Similarly, pushing from superRepo/branch
to subRepo/subBranch
behaves as if
the contents of subRepoDir
were at the top level, and everything else was
thrown away. If the contents of subRepoDir
are the same as
normalRepo/subBranch
, then pushing is a no-op.
This setup means that the functionality of git-subtree
can be implemented
totally by pushing to and pulling from a subtree::
remote. Because all the
magic is inside the remote helper, the main repo remains clean, and all other
git functionality works just as you would expect.

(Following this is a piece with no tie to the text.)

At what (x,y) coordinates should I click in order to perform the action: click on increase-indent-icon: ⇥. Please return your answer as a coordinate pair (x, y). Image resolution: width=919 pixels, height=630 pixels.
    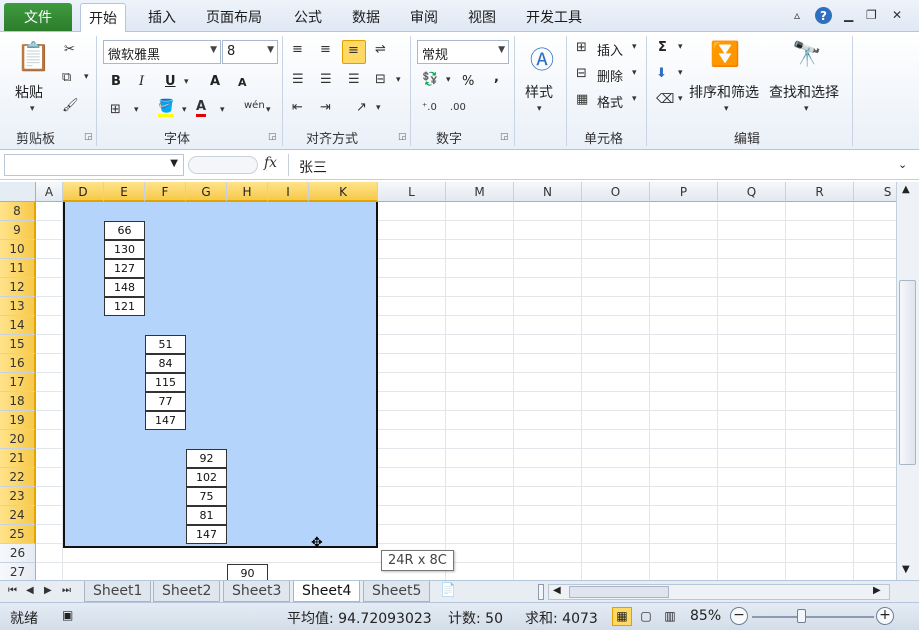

This should be fairly simple to implement while preserving history. A hand-wavy algorithm for fetching is as follows:
-
Do a fetch on
normalRepo
andsuperRepo
into our hidden repo. -
See if the tree object of the oldest commit in
normalRepo/subBranch
is present in the local repo. If not, we know that we've never merged this branch in before, and we can skip some of the following work. -
Walk backwards in the commit graph from
normalRepo/subBranch
until we find a tree object that's in the local repo. See if one of the associated commits in the local repo is the same in every other respect except for the parent commits and the fact that the tree is rewritten. If so, this is the last common commit. If not, keep walking backwards; if we run out of commits, we've never merged this branch in before, and in the steps below we can just start at the current commit in the local repo. -
Create a temporary branch in our hidden repo pointing at the version of the common commit in our local repo.
-
Cherry-pick commits from our local repo until we either hit a commit that modifies the tree object for
subRepoDir
(which we won't cherry-pick), or we run out of commits. -
Cherry-pick all of the commits from
normalRepo/subBranch
onto our temporary branch, with the tree rewritten appropriately. We know they'll apply cleanly because the state ofsubRepoDir
in our temporary repo is clean with respect tonormalRepo
. -
The temporary repo contains the data we'll return from the fetch. Repeat as necessary for the other branches.
This is obviously quite expensive, so in practice we'll want to cache some information to speed this up.
Pushing is a bit simpler; once we find the common commit we just need to
transform each commit in our local repo that touches subRepoDir
into a
corresponding commit on normalRepo/subBranch
.
It might sound like there's a lot to implement here, but actually
git-subhistory
in particular is fairly close to what's needed here, and
translating it into e.g. Python would get us 80% of the way there.